Aunque me fascinaba apostar por diseños ambiciosos, en la mayoría de los casos era más eficiente maximizar el uso del espacio disponible. Si bien encontraba momentos para expresar mi creatividad con suelos gélidos y decoraciones exuberantes, la necesidad de optimizar las rutas del personal solía imponerse sobre la estética. Esta tendencia hacia la eficiencia se veía reforzada por la moneda del juego, Kudosh, que permite desbloquear elementos cosméticos al completar ciertos logros. Dado que los ingresos llegaban con relativa facilidad, el Kudosh fomentaba un enfoque más pragmático, lo que en ocasiones generaba una curiosa limitación para mis aspiraciones de diseño. Por suerte, el modo Sandbox de Two Point Museum mitiga muchas de estas limitaciones. Dividido en tres variantes (Creativo, Carrera y Extremo), este modo ofrece libertad tanto a quienes desean construir estructuras a su gusto, como yo, como a aquellos fanáticos del desafío que buscan una gestión mucho más compleja y demandante.
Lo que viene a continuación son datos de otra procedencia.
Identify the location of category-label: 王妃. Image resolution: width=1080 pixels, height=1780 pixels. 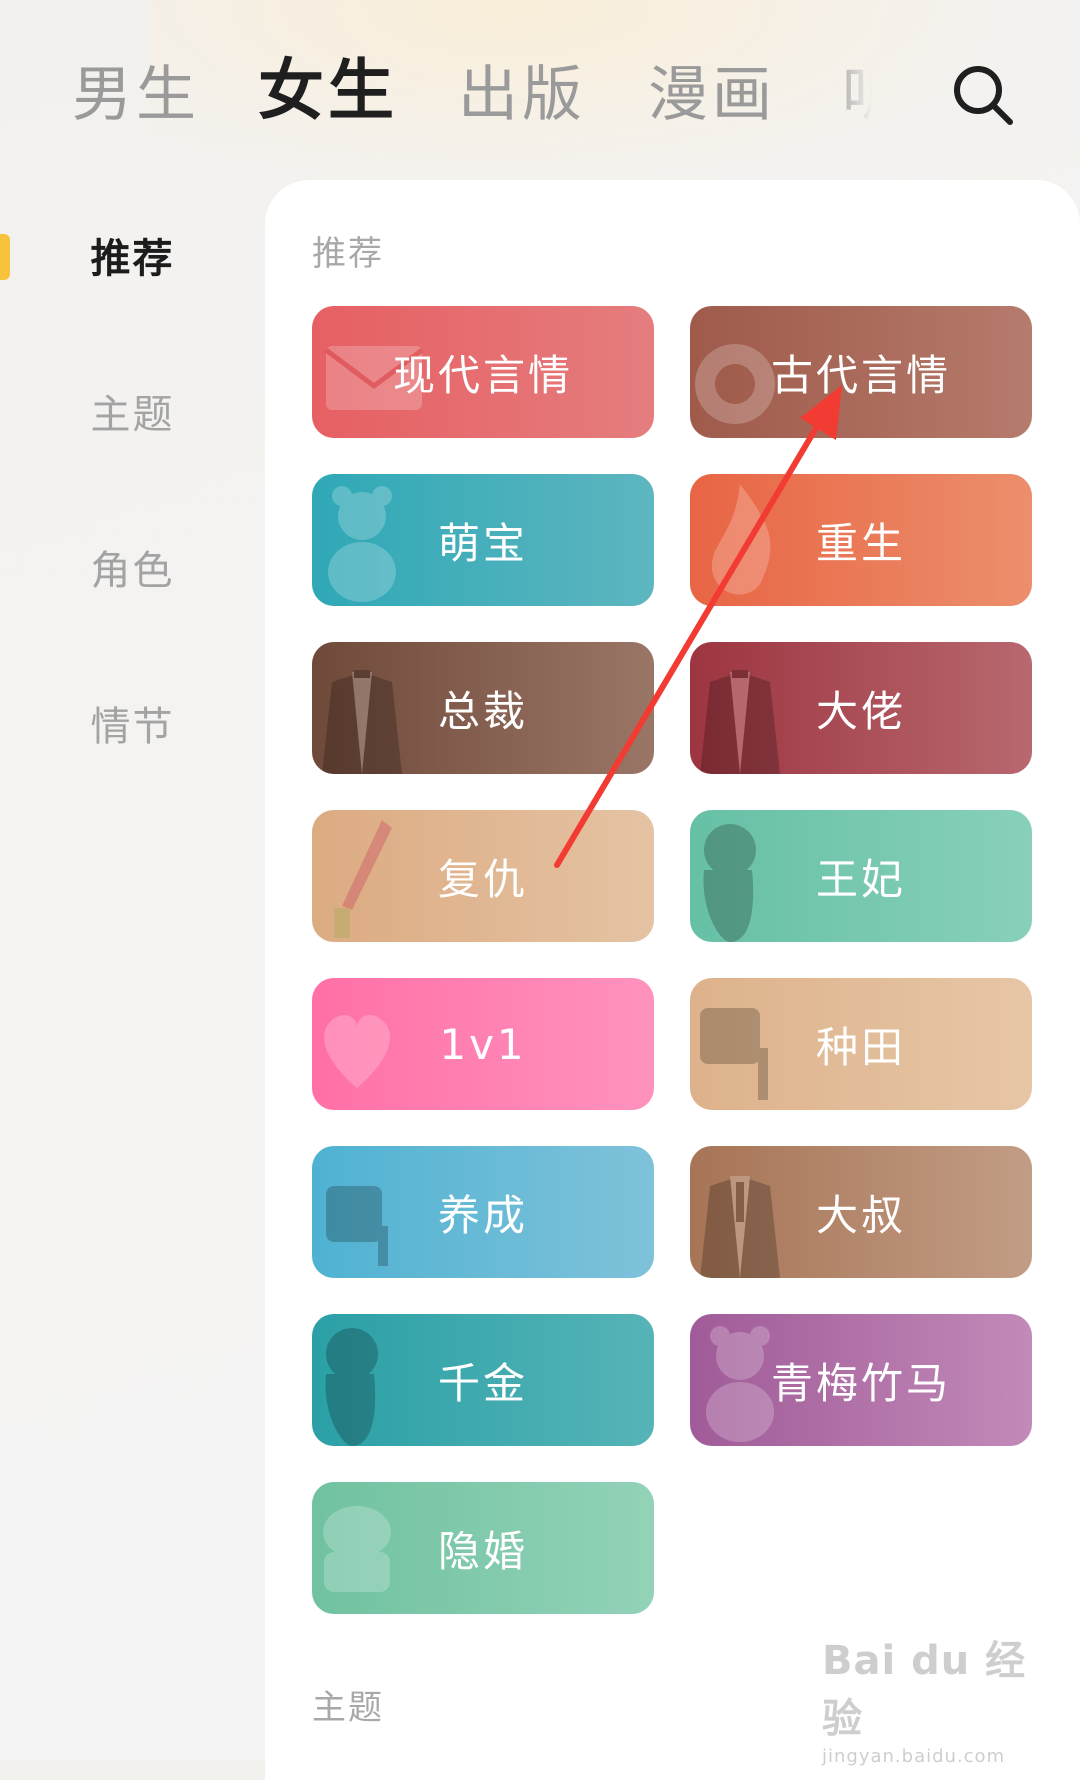
(860, 879).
A pesar de la necesidad de mantener un equilibrio financiero y gestionar múltiples sistemas pasivos, mi experiencia con Two Point Museum fue sorprendentemente relajada. Incluso cuando mis cuentas entraban en números rojos y enviaba a mis empleados mejor pagados en expediciones, nunca sentí que estuviera al borde del colapso económico o el fracaso, algo muy distinto a la constante presión de que te imponen otros juegos. Sin embargo, seguía sintiendo el deseo de regresar a mi museo sin que una crisis inminente me empujara a hacerlo, lo que habla del encanto particular y la accesibilidad del juego.
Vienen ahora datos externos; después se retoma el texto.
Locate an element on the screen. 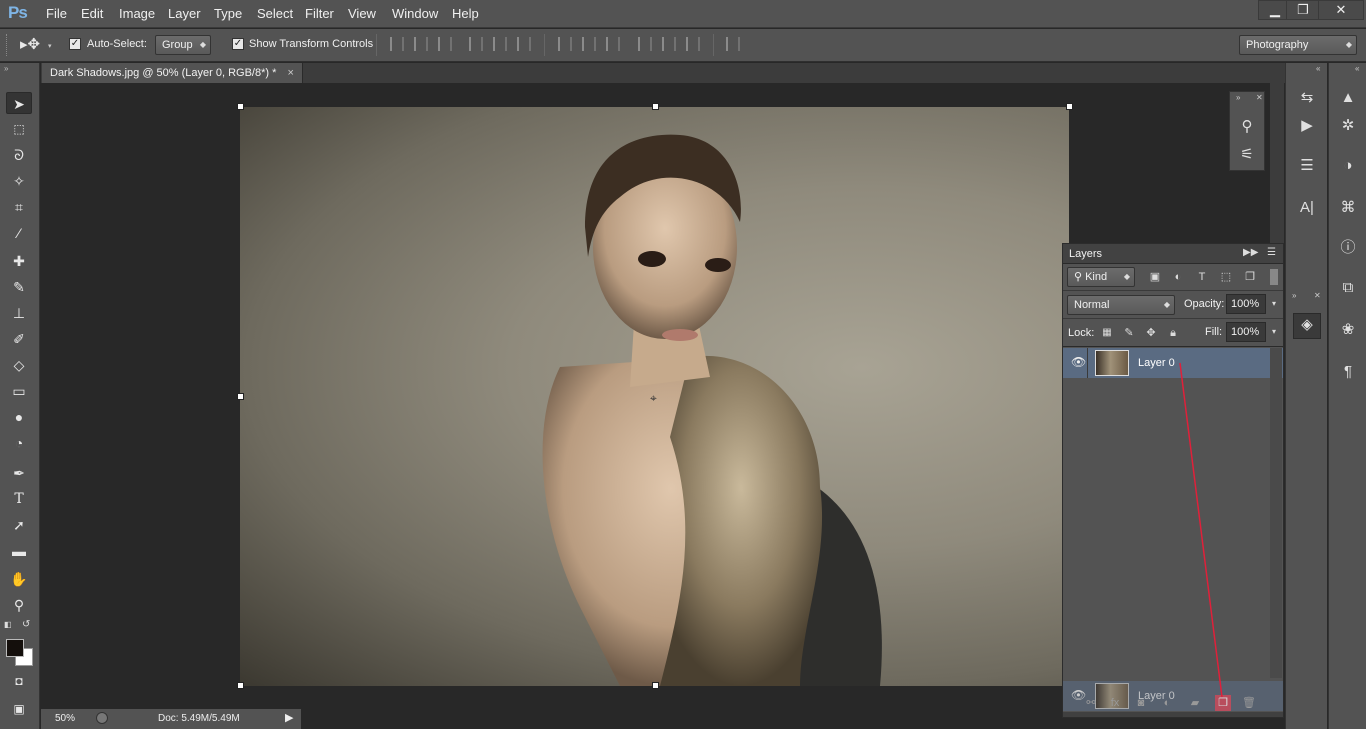 Image resolution: width=1366 pixels, height=729 pixels. menu-file: File is located at coordinates (56, 14).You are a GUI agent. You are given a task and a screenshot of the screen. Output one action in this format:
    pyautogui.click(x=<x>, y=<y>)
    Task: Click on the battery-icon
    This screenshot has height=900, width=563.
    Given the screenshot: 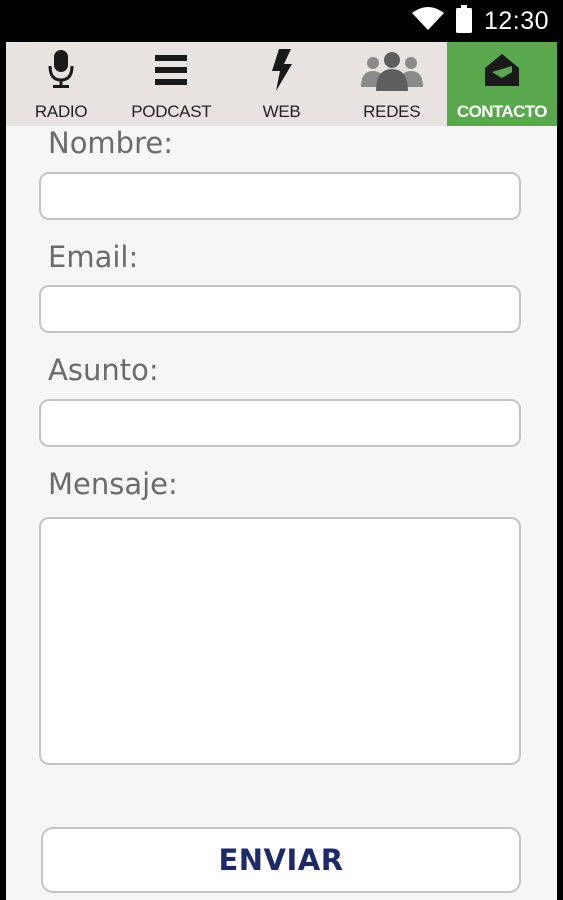 What is the action you would take?
    pyautogui.click(x=464, y=21)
Al igual que en entregas anteriores de Two Point, Two Point Museum cuenta con una enorme cantidad de contenido, y completar la campaña puede llevarte más de 30 horas, dependiendo de tu habilidad para cumplir los objetivos. No sé qué nos traerá el futuro, pero el equipo de Two Point Studios ha vuelto a ofrecer un simulador excepcional, repleto de vida, carisma y entretenimiento. Con un diseño vibrante y accesible, es un juego de simulación en el que cualquiera puede sumergirse, y Two Point Museum bien podría ser su mejor propuesta hasta ahora. La diversidad de museos y exhibiciones disponibles es impresionante, y la personalidad que impregna cada rincón del juego lo hace destacar. Es un título en el que es fácil perderse durante horas y recordar que, en este caso, lo más ridículo y estrafalario es siempre lo mejor.
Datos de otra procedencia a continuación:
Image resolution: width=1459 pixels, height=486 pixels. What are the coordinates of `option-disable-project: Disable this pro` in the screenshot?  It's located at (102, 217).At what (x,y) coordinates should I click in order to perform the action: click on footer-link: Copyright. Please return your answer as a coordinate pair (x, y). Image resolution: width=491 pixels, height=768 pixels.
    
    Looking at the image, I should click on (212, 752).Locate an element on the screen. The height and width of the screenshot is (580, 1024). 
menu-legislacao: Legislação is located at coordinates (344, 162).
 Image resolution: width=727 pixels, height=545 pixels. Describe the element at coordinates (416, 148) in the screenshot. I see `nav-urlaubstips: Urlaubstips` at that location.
Esta review fue escrita luego de jugar una copia digital de Two Point Museum brindada por SEGA para PS5.
PUNTOS BUENOS
Una campaña bien estructurada que enseña las mecánicas de forma fluida. La variedad de ubicaciones y tipos de artefactos hace que explorar y construir exhibiciones sea un verdadero placer. El humor está muy bien trabajado. Las mecánicas de gestión son realmente divertidas.PUNTOS MALOS
La gestión del negocio puede ser demasiado indulgente, lo que reduce el nivel de desafío significativo.CONCLUSIÓN
Si te encantó Two Point Hospital o Two Point Campus, también vas a disfrutar Two Point Museum. Este podría ser el mejor juego de la serie hasta ahora, permitiéndote crear museos tan extraños como fascinantes, donde puedes exhibir desde esqueletos de dinosaurios hasta fantasmas reales. Con el mismo humor, diversión y accesibilidad que caracteriza a los juegos de Two Point, este es otro gran acierto para el estudio.